Start of Input
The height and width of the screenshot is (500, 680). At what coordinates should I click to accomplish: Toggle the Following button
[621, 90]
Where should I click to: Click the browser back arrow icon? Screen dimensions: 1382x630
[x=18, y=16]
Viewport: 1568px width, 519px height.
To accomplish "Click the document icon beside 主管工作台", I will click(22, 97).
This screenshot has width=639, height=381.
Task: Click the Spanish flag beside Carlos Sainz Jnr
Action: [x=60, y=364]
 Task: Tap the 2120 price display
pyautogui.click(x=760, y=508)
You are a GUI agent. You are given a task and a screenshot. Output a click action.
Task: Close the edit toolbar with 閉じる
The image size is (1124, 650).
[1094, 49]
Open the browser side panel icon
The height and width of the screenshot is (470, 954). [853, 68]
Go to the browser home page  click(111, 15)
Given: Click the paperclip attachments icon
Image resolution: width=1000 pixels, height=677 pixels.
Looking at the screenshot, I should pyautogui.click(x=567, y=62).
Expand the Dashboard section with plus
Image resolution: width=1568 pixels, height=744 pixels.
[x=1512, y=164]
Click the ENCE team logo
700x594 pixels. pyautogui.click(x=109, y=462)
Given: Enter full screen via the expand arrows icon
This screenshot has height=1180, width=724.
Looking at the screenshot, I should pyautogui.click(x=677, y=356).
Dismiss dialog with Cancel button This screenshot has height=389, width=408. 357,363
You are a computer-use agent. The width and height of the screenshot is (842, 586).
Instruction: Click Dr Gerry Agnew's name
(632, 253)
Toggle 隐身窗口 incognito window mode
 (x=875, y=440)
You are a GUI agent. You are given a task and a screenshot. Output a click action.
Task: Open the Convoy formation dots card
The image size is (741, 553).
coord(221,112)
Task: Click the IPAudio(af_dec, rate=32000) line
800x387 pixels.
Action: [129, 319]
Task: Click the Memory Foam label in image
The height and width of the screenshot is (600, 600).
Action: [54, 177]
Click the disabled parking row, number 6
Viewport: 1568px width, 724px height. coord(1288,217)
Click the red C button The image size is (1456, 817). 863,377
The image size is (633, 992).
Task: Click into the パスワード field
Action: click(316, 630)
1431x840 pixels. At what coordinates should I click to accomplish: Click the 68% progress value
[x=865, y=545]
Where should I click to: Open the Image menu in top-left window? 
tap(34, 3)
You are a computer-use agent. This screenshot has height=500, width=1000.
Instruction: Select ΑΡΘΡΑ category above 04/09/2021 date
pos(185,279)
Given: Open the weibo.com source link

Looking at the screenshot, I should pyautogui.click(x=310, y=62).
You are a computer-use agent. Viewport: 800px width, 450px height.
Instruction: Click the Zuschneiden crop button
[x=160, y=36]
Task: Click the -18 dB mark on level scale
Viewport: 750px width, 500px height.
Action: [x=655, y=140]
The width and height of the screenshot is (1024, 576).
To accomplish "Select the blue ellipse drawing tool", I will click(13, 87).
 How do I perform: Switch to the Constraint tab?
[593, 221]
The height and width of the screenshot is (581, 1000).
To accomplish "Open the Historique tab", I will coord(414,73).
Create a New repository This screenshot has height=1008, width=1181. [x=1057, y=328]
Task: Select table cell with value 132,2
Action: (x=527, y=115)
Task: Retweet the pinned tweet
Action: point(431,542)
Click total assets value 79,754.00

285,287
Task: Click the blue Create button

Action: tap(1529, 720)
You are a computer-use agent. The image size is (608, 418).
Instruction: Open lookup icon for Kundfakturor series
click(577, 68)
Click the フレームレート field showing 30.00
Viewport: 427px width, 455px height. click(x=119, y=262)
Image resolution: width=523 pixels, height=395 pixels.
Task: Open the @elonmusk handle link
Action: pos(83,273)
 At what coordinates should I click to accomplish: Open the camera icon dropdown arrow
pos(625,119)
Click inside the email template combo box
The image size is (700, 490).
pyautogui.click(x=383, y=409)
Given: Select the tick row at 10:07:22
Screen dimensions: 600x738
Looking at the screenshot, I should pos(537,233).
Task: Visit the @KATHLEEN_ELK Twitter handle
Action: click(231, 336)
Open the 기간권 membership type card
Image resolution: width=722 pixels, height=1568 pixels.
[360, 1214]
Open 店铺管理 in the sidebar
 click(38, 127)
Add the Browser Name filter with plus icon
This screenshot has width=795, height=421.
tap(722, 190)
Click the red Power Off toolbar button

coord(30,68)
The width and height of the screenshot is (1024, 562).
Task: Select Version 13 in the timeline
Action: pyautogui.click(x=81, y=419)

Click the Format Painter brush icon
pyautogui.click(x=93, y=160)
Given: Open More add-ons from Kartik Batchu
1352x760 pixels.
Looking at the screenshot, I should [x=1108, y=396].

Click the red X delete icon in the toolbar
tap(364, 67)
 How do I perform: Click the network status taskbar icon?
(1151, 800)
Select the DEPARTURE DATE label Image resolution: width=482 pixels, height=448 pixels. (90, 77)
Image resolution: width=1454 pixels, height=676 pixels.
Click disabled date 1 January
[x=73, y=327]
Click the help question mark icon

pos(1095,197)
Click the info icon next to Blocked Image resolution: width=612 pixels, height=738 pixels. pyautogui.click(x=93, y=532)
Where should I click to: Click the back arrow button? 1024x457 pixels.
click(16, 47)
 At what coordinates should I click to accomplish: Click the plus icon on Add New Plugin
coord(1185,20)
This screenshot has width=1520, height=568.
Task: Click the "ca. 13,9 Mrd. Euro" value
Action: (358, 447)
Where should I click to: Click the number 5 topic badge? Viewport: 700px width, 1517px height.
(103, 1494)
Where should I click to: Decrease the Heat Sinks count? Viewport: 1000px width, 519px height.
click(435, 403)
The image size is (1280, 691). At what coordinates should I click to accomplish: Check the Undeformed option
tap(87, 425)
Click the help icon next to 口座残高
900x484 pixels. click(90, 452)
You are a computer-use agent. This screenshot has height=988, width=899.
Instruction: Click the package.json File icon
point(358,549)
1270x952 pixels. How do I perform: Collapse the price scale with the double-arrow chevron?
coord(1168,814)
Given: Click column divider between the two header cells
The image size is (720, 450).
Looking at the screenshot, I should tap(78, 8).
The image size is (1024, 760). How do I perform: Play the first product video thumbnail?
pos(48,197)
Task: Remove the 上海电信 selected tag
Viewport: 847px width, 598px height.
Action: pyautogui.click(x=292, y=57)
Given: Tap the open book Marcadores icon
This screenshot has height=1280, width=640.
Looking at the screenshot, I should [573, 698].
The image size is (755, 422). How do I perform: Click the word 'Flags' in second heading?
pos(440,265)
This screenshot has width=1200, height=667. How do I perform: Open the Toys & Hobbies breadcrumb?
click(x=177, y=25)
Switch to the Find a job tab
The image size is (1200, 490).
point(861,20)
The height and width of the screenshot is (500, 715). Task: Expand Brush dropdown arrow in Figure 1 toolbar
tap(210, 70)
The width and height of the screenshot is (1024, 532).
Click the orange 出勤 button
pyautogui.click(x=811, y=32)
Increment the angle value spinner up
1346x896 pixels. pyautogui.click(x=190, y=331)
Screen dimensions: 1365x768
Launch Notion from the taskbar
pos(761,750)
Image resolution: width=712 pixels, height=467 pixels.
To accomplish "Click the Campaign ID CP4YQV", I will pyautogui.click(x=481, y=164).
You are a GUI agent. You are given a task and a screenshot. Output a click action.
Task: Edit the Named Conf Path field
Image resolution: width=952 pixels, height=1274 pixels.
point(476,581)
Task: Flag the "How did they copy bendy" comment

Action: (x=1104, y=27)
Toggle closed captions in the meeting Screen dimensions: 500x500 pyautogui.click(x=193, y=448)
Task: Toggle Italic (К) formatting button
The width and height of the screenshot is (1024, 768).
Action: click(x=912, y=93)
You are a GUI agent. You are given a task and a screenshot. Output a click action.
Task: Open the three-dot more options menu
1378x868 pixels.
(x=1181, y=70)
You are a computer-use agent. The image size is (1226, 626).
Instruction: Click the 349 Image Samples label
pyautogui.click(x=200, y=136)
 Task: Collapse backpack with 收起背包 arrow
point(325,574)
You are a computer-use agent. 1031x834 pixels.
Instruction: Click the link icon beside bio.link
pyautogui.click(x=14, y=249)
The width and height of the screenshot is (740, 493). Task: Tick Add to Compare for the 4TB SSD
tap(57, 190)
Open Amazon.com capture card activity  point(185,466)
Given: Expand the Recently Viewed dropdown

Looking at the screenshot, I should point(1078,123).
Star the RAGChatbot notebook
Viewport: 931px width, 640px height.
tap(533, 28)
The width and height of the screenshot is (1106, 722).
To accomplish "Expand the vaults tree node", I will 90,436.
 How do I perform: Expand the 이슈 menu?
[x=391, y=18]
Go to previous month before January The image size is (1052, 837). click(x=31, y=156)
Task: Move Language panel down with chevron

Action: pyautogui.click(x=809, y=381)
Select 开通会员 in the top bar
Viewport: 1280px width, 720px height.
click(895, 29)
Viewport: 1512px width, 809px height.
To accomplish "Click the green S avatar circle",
End of Input
What is expected
All lines from the one containing "You are a computer-use agent. 1031x834" through the final line of the listing above are to be reproduced exactly; include both and add nothing.

Output
You are a computer-use agent. 1031x834 pixels.
Instruction: Click the link icon beside bio.link
pyautogui.click(x=14, y=249)
The width and height of the screenshot is (740, 493). Task: Tick Add to Compare for the 4TB SSD
tap(57, 190)
Open Amazon.com capture card activity  point(185,466)
Given: Expand the Recently Viewed dropdown

Looking at the screenshot, I should point(1078,123).
Star the RAGChatbot notebook
Viewport: 931px width, 640px height.
tap(533, 28)
The width and height of the screenshot is (1106, 722).
To accomplish "Expand the vaults tree node", I will 90,436.
 How do I perform: Expand the 이슈 menu?
[x=391, y=18]
Go to previous month before January The image size is (1052, 837). click(x=31, y=156)
Task: Move Language panel down with chevron

Action: pyautogui.click(x=809, y=381)
Select 开通会员 in the top bar
Viewport: 1280px width, 720px height.
click(895, 29)
Viewport: 1512px width, 809px height.
To accomplish "Click the green S avatar circle",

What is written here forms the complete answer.